(Dataset entries)
------------------------------------------------------------

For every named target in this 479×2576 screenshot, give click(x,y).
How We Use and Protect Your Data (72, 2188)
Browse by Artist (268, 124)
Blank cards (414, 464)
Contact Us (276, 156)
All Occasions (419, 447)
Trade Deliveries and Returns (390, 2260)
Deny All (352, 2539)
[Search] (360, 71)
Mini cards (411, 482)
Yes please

------------------------------------------------------------

Problem requirements —
From beginning to end, the data must be duplicated exactly.

Solution below —
For every named target in this 479×2576 screenshot, give click(x,y).
How We Use and Protect Your Data (72, 2188)
Browse by Artist (268, 124)
Blank cards (414, 464)
Contact Us (276, 156)
All Occasions (419, 447)
Trade Deliveries and Returns (390, 2260)
Deny All (352, 2539)
[Search] (360, 71)
Mini cards (411, 482)
Yes please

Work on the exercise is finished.